Die Sorgue strömt geruhsam vorbei an alten Bäumen und Häusern, bis sie das Zentrum des kleinen Städtchens Isle-sur-la-Sorgue erreicht, sich teilt und den Ort durch mehrere Kanäle in ein kleines Venedig verwandelt.

Im Mittelalter lag Isle auf einer Insel im Sumpfgebiet (daher der Name), das nach und nach durch Kanäle trockengelegt wurde. Das Wasser setzte früher unzählige Wasserräder in Bewegung, so dass Öl-, Papier- und Getreidemühlen betrieben werden konnten, später auch Spinnereien. Heute erinnert wenig daran, dass Isle ein Zentrum der Wollverarbeitung war. Ein paar Wasserräder gibt es allerdings noch.

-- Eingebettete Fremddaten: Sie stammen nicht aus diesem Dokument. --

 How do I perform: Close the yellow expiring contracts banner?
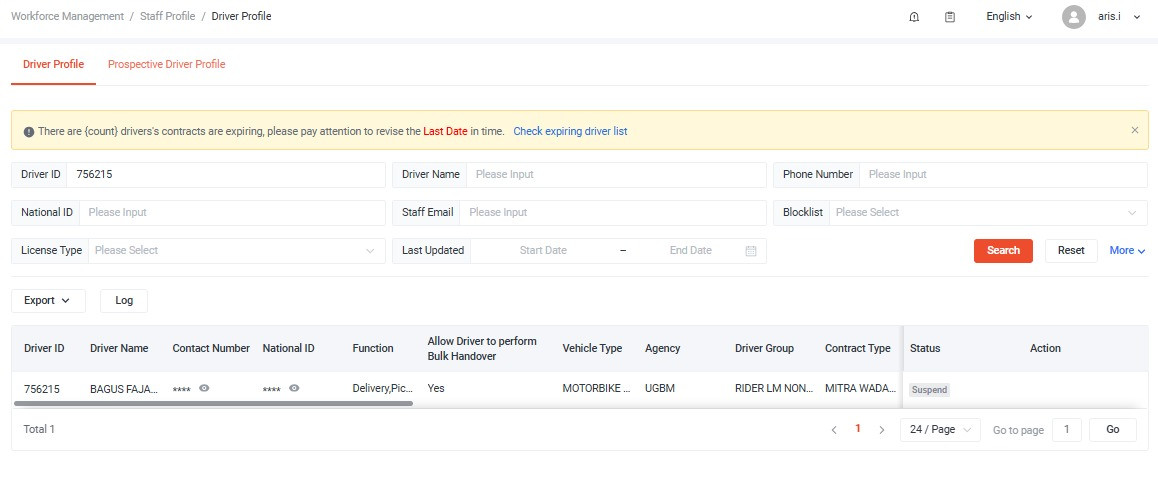tap(1135, 130)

Inzwischen hat das Städtchen sich zum Antiquitätenmarkt gemausert. Unzählige Geschäfte, vor allem in den Lagerhäusern rund um den alten Bahnhof, preisen „Antiquités“ und „Brocantes“ (Trödel) an. Zweimal im Jahr finden große Messen statt, an denen Tausende die Gassen bevölkern. Zwei Tage später und wir wären mitten in den Trubel hineingeraten.